> The problem:
Copy the data below verbatim, beginning at the line that contains "Focus the Application ID URI text field" and stopping after the line that contains "click(x=256, y=144)".
==================================================
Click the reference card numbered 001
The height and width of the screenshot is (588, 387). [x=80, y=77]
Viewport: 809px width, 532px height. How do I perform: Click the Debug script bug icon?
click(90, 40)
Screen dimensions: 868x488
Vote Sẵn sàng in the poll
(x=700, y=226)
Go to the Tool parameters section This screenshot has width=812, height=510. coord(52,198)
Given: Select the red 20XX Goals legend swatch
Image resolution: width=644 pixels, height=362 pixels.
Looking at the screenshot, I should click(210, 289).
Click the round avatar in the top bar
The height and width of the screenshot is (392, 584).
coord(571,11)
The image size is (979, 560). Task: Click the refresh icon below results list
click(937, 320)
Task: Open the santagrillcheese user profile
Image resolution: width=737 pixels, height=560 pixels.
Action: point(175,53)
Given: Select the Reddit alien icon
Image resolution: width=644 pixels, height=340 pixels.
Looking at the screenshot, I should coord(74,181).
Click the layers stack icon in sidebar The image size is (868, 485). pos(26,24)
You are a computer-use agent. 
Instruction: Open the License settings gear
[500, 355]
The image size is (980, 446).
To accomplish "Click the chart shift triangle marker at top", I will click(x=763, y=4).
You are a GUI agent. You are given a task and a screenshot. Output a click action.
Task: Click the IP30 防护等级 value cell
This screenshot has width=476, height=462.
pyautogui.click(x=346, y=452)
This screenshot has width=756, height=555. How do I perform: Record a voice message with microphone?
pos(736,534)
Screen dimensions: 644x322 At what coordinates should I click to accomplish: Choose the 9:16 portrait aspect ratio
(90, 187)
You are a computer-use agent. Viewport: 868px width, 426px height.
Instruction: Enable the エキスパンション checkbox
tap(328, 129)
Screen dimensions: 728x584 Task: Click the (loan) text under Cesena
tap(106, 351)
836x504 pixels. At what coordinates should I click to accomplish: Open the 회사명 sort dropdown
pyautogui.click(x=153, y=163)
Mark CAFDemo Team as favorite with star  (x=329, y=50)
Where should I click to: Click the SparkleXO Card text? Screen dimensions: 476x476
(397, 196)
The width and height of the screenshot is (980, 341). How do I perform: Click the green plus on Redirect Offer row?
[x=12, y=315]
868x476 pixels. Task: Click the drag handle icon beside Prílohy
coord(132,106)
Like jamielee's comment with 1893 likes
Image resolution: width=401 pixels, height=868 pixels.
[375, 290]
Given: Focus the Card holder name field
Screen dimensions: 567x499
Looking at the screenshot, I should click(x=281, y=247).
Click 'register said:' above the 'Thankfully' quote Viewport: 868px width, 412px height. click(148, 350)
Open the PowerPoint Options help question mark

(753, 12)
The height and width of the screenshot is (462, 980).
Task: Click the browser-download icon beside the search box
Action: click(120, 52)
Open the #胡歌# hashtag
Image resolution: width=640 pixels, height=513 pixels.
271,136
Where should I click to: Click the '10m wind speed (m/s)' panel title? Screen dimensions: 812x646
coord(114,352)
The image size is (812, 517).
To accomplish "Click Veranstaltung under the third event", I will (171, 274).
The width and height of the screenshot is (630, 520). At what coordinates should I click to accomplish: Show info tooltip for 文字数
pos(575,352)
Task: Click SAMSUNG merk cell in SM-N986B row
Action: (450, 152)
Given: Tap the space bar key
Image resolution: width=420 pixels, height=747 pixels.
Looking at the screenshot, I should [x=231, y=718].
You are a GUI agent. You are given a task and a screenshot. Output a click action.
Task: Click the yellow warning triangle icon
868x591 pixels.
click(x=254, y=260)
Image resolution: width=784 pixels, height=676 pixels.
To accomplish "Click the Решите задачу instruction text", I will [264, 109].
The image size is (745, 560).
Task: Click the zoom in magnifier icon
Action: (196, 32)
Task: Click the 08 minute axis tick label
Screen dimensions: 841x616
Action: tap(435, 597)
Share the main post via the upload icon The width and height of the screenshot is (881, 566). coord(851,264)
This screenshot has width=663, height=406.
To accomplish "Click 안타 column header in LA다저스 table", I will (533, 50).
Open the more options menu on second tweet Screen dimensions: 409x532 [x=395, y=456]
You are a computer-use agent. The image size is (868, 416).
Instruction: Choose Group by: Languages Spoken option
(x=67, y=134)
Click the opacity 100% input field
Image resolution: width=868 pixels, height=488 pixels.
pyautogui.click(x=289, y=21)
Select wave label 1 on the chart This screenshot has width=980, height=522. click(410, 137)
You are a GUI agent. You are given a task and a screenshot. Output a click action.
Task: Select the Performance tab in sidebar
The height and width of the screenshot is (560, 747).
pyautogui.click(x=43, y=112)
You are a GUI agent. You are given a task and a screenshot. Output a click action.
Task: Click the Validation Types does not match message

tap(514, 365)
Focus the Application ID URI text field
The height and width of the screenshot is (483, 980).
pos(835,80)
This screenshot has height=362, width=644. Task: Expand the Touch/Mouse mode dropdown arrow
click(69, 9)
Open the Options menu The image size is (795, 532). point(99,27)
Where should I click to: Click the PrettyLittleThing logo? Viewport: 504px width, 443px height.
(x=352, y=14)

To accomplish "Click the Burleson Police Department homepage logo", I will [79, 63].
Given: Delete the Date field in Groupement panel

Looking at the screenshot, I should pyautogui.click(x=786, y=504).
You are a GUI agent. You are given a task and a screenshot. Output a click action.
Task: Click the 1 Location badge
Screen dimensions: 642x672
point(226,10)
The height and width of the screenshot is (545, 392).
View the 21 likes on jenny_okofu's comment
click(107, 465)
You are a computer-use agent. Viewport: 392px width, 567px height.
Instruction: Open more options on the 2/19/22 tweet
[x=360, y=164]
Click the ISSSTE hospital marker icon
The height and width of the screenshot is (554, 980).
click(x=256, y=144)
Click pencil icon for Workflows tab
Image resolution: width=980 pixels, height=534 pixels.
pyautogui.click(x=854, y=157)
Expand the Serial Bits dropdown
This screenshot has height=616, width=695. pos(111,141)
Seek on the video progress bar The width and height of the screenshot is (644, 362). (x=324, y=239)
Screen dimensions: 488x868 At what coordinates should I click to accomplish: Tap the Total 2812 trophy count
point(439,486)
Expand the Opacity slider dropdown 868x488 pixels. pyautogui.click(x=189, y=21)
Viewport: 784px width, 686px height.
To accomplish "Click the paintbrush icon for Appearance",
==================================================
> Problem solution:
Focus the Application ID URI text field
The height and width of the screenshot is (483, 980).
pos(835,80)
This screenshot has height=362, width=644. Task: Expand the Touch/Mouse mode dropdown arrow
click(69, 9)
Open the Options menu The image size is (795, 532). point(99,27)
Where should I click to: Click the PrettyLittleThing logo? Viewport: 504px width, 443px height.
(x=352, y=14)

To accomplish "Click the Burleson Police Department homepage logo", I will [79, 63].
Given: Delete the Date field in Groupement panel

Looking at the screenshot, I should pyautogui.click(x=786, y=504).
You are a GUI agent. You are given a task and a screenshot. Output a click action.
Task: Click the 1 Location badge
Screen dimensions: 642x672
point(226,10)
The height and width of the screenshot is (545, 392).
View the 21 likes on jenny_okofu's comment
click(107, 465)
You are a computer-use agent. Viewport: 392px width, 567px height.
Instruction: Open more options on the 2/19/22 tweet
[x=360, y=164]
Click the ISSSTE hospital marker icon
The height and width of the screenshot is (554, 980).
click(x=256, y=144)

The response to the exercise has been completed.